→ **PASSAGE GIVEN**
_ _ _ _
2.1. Definitions.

While many mathematical objects come in the form of groups, we also know that there are objects and spaces which require more than one operation. Can we generalize them?

For example, we know that the integers $\mathbb{Z}$ form a group under addition. But don't we also know that multiplication of elements of $\mathbb{Z}$ also yield elements of $\mathbb{Z}$? Isn't this another type of group-like structure we would like to generalize?

We could do this on $\mathbb{R}$ too. It's a group under addition, but we know it's closed under multiplication and has some identity element.

This is where rings come into play, which we define as follows.

Let $R$ be a set. We define $(R, +, \cdot)$ to be a ring if there exist binary operations $+: R\times R \to R$ and $\cdot: R \times R \to R$ (referred to as addition and multiplication) such that

(R1) Group addition. $(R, +)$ is an abelian group, with $0$ denoted as the identity. (In this group, the additive inverse of an element $a$ is always denoted $-a$.)
_ _ _ _
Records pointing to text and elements
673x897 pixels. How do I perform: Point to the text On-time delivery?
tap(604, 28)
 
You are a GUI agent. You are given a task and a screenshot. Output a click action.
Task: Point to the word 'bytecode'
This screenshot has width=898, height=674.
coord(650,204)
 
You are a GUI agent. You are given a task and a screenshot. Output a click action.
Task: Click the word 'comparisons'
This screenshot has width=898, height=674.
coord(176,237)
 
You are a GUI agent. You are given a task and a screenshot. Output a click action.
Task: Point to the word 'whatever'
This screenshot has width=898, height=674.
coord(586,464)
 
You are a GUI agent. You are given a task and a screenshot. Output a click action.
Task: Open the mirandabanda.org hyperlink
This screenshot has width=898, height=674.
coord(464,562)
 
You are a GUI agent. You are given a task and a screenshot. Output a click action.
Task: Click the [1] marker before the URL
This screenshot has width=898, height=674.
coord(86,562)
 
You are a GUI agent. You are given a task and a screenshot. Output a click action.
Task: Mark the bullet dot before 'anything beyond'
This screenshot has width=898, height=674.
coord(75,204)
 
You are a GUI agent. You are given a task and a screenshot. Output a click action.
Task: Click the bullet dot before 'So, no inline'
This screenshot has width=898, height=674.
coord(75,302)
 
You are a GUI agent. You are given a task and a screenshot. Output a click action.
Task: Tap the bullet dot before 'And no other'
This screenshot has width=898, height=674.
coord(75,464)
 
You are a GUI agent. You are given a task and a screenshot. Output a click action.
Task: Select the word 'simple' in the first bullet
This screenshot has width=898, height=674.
_ _ _ _
→ **DIRECTIONS**
Reproduce the passage on ring definitions, beginning at the words "This is where" and stopping after "always denoted $-a$.)", and switch "abelian" to "commutative". Rely solely on the passage on ring definitions and not on the records.

→ **TASK OUTPUT**
This is where rings come into play, which we define as follows.

Let $R$ be a set. We define $(R, +, \cdot)$ to be a ring if there exist binary operations $+: R\times R \to R$ and $\cdot: R \times R \to R$ (referred to as addition and multiplication) such that

(R1) Group addition. $(R, +)$ is an commutative group, with $0$ denoted as the identity. (In this group, the additive inverse of an element $a$ is always denoted $-a$.)